…no, I mean actually ill– pathological…
From Chaucer through Shakespeare to Pynchon, puns have amused, even illuminated. But, as readers will know, too much of a good thing is, well… not so good.
Lest we chastise those who offend, Dan Lewis, of Now I Know fame, reminds us that over-punning is in fact a recognized pathology:
… there are some out there who cannot control themselves. Discussions of livestock result in udder failure. Conversations about geometry always end up going on some sort of tangent. Trips to the bakery are a piece of cake — but camping trips are in tents. These people insist that North Korea is evil (it doesn’t have a Seoul), wonder why Ireland is so small (as its capital is always Dublin), and if you’re Russian, argue that you best not be Stalin.
For these people, puns aren’t just a character trait — they’re a neurological disease called Witzelsucht.

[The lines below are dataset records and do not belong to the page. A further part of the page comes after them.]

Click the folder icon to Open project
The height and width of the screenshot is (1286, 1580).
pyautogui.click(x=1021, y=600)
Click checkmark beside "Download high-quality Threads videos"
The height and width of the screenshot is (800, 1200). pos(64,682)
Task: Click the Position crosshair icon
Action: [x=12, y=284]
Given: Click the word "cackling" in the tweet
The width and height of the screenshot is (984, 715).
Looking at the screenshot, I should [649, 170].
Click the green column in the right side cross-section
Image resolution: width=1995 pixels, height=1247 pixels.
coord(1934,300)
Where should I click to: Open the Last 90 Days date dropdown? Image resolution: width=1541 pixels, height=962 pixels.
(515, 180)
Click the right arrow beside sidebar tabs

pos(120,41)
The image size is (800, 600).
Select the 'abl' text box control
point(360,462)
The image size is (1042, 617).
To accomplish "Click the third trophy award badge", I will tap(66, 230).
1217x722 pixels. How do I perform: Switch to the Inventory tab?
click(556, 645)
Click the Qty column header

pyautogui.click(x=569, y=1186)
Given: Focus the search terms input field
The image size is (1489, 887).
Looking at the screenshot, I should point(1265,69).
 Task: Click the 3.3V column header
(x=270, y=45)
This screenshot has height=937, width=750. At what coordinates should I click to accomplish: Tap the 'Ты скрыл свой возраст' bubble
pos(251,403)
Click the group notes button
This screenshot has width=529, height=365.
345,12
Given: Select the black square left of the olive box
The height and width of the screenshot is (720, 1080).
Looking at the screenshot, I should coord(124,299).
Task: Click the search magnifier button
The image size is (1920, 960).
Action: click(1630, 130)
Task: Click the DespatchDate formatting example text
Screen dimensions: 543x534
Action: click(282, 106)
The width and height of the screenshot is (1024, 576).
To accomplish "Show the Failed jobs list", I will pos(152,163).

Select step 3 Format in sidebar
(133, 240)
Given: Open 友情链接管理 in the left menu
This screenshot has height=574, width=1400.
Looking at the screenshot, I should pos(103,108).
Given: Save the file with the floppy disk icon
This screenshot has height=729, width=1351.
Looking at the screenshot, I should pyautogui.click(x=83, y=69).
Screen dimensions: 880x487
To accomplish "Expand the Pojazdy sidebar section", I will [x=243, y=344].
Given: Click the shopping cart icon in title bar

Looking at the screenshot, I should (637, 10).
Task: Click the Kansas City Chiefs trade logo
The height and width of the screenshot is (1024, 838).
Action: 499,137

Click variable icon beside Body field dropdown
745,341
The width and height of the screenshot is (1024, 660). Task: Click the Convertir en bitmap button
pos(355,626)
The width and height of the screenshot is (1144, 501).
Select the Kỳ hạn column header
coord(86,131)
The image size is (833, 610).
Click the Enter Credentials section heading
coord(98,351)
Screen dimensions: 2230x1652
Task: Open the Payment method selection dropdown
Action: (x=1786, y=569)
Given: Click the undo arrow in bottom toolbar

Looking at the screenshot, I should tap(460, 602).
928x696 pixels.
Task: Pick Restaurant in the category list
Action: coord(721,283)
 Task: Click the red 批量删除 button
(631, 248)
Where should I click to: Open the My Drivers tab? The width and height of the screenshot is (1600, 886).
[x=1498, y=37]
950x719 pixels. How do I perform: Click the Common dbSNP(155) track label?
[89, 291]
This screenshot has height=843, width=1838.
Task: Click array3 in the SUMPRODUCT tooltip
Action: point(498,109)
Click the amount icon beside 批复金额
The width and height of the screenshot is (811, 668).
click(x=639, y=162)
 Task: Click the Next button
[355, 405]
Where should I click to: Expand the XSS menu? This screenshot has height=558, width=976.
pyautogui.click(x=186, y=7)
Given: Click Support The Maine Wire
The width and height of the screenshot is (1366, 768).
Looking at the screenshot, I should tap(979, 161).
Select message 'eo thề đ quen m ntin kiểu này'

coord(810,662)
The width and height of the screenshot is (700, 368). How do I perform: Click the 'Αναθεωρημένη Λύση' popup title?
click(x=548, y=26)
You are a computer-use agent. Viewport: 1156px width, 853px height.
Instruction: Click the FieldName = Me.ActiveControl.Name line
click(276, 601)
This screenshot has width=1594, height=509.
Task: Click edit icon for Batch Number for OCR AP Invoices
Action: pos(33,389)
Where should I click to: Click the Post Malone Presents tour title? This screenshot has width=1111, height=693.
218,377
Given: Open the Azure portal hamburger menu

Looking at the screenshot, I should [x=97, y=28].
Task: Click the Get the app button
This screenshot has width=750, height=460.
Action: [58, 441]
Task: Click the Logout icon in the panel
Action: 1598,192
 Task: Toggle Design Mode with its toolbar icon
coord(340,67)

Witzelsucht, as summarized by a team of Taiwanese researchers in a paper (pdf here) published in 2005, is marked by “a tendency to tell inappropriate and poor jokes.” Wikipedia, citing another study, notes that a Witzelsucht patient has an “uncontrollable tendency to pun,” finding the jokes “intensely amusing.” These tendencies are caused by an injury to the person’s brain, specifically in his or her right frontal lobe, often caused by stroke. One neurologist, who told MSNBC that he sees several Witzelsucht-afflicted patients each year, described a particularly “dramatic” case: “[He] appeared to be attracted to my reflex hammer. After I checked his deep tendon reflexes and put my hammer down, he picked up the hammer and started to check my reflexes, while giggling.” The humor, of course, was lost on the doctor — and would be to any outside observer as well.
The Taiwanese study speaks of a 56-year-old stroke victim who punned uncontrollably — using a lot of “witticisms and quips,” as the paper describes. The sheer volume of the jokes also interfered with patient’s physicians’ ability to examine him; as the study notes, the man “was euphoric, outspoken, prankish, and was so talkative that an interruption was usually needed to pull the conversation back to the topic or to complete a test.” But like many with the condition, the man was not responsive to the jokes of others.
Unfortunately, there is no cure for Witzelsucht. Io9 notes that some behavioral therapies may be able to blunt the punning, and various medicines may help calm the afflicted down, but in the end, the allure of another pun will certainly prevail.
As we retreat to more refined raillery, we might recall that it was on this date in 1961 that the first issue of Private Eye was published. A kind of print forerunner of That Was the Week That Was, The Onion, and The Daily Show, the satirical fortnightly remains Britain’s best-selling current affairs magazine.